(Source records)
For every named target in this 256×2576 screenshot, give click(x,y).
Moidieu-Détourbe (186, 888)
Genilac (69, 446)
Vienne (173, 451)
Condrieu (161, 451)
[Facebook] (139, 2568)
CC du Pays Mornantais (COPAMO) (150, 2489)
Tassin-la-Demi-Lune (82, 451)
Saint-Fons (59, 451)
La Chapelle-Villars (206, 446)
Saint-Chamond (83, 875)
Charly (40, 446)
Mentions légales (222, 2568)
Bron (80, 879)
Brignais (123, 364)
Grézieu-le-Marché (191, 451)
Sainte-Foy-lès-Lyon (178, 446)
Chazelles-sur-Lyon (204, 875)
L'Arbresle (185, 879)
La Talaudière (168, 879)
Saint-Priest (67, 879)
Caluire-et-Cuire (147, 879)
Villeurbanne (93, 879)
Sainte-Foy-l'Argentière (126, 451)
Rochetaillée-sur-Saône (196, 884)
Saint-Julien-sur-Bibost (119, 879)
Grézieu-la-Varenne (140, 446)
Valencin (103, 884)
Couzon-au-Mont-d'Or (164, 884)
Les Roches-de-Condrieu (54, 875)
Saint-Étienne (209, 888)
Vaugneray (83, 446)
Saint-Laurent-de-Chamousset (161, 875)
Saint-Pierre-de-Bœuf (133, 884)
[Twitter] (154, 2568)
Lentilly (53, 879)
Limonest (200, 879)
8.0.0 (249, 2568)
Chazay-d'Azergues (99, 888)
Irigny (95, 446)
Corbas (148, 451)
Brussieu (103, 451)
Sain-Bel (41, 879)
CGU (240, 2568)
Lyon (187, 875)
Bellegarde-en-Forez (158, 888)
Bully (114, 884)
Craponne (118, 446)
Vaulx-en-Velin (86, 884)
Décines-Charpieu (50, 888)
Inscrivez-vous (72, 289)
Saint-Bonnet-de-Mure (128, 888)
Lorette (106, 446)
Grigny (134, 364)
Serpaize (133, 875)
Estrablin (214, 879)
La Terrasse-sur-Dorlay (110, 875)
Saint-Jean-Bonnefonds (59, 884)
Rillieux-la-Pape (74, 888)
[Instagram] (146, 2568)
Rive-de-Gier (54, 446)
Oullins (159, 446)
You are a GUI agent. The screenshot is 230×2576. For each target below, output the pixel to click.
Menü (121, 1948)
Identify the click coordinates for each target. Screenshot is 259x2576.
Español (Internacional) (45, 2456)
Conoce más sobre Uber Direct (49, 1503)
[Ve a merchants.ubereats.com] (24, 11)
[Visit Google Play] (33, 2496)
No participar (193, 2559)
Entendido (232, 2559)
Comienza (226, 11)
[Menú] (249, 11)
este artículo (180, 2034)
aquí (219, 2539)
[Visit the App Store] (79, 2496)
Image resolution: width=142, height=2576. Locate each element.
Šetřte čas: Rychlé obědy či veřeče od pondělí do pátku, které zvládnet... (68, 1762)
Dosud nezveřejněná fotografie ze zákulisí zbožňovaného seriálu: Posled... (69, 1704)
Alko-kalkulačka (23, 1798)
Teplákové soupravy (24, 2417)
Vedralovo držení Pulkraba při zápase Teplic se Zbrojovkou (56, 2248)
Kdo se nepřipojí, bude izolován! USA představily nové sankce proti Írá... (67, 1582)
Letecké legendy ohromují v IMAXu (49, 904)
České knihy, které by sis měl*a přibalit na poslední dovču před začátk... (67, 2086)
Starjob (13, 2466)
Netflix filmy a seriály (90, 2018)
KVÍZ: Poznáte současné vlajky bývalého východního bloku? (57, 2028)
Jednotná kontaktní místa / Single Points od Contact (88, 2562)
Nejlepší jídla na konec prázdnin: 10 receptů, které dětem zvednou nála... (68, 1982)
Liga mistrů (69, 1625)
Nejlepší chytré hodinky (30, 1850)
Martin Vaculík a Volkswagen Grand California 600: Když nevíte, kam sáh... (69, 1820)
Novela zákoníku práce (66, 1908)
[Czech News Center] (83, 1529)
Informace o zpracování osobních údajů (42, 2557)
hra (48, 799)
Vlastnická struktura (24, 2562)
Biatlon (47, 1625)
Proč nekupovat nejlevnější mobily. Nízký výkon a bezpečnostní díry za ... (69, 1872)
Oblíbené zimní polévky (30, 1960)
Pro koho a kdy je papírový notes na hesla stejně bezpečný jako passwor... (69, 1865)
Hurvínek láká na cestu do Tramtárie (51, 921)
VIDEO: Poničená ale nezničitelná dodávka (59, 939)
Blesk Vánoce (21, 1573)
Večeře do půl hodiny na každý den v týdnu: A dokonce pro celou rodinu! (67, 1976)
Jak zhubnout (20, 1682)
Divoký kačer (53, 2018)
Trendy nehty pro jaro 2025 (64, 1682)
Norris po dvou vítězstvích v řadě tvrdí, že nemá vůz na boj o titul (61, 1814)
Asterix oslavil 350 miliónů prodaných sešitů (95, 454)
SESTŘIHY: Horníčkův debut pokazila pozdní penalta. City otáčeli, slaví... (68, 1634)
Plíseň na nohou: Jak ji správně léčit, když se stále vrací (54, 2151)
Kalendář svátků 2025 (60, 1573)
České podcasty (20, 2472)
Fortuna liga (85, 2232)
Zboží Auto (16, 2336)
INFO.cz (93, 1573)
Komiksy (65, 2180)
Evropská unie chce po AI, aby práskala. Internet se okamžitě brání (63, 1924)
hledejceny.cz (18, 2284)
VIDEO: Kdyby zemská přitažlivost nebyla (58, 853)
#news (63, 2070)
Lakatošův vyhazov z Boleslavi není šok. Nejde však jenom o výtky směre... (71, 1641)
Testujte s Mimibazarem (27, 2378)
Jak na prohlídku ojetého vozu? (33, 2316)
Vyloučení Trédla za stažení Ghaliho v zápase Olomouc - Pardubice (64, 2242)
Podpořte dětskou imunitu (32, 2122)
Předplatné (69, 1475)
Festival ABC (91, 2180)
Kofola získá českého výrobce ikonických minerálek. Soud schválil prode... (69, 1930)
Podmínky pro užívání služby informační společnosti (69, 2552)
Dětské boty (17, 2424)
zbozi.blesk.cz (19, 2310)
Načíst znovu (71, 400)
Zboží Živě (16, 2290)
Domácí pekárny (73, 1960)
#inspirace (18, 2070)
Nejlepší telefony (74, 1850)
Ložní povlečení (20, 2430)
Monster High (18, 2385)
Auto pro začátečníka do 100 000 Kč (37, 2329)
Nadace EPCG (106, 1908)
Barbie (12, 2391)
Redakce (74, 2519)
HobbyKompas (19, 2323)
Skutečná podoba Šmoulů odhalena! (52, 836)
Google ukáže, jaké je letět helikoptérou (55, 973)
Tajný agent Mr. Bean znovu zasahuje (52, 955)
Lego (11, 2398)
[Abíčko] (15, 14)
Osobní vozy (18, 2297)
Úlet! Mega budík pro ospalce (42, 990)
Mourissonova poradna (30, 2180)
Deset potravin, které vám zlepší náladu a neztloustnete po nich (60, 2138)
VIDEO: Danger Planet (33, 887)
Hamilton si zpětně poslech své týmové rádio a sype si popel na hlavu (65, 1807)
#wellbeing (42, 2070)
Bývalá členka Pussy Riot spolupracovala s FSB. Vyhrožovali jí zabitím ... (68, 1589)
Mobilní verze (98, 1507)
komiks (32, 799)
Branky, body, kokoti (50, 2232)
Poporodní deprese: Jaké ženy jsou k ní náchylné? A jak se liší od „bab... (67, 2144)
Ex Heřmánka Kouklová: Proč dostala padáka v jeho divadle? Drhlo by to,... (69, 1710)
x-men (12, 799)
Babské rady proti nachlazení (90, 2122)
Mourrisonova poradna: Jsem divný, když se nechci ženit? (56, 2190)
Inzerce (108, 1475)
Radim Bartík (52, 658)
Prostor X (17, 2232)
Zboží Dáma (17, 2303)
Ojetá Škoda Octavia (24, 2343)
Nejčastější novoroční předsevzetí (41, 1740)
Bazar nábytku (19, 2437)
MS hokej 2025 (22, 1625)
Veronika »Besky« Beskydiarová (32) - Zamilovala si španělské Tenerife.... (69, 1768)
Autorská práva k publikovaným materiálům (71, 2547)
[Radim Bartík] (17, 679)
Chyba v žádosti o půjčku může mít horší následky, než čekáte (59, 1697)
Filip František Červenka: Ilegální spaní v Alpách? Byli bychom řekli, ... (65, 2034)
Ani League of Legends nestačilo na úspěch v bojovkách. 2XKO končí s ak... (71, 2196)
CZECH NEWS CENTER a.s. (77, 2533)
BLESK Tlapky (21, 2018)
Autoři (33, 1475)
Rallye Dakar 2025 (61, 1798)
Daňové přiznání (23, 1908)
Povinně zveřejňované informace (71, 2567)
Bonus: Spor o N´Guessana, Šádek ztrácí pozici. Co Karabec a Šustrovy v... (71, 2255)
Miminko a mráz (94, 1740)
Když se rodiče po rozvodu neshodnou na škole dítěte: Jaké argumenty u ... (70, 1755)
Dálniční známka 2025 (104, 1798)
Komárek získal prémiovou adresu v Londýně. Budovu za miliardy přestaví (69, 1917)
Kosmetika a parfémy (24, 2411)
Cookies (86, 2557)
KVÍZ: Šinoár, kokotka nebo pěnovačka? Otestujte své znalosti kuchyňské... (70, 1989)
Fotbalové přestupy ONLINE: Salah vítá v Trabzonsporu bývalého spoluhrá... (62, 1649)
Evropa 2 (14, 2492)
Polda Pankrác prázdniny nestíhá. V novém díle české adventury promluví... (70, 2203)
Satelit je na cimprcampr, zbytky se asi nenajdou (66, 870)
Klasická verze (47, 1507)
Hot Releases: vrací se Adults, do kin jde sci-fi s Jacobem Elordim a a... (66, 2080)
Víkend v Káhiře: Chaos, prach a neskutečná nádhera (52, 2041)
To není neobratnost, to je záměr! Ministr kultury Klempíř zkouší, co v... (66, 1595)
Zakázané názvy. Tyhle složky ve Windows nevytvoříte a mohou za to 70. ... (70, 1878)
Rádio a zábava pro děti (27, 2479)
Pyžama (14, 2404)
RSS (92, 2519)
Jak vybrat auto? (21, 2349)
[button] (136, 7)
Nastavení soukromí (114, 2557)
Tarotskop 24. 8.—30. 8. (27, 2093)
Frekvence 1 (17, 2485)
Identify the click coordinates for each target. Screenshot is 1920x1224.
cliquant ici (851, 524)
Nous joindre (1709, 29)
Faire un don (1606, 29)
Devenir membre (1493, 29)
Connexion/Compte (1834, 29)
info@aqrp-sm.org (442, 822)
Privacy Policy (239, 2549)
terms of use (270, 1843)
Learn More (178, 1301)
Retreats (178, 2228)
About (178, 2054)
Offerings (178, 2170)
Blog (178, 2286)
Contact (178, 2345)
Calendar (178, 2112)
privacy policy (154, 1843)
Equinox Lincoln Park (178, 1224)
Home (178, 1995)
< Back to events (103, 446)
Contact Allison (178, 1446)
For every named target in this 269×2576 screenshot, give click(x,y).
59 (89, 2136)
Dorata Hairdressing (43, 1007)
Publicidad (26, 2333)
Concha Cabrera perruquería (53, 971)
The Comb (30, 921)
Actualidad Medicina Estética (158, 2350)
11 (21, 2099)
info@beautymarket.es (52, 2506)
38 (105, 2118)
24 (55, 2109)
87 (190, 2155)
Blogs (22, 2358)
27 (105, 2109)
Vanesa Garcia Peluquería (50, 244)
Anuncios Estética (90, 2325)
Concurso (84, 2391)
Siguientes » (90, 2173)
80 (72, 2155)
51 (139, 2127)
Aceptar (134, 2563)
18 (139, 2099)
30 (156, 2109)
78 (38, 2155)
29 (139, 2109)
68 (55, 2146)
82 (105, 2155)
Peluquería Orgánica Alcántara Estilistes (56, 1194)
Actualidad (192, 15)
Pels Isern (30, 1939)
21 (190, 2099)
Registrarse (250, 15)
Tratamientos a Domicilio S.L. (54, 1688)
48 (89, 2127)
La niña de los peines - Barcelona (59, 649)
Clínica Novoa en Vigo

• Your objective
Within the records above, each line containing "proti" is to be returned.

• Output
Kdo se nepřipojí, bude izolován! USA představily nové sankce proti Írá... (67, 1582)
Babské rady proti nachlazení (90, 2122)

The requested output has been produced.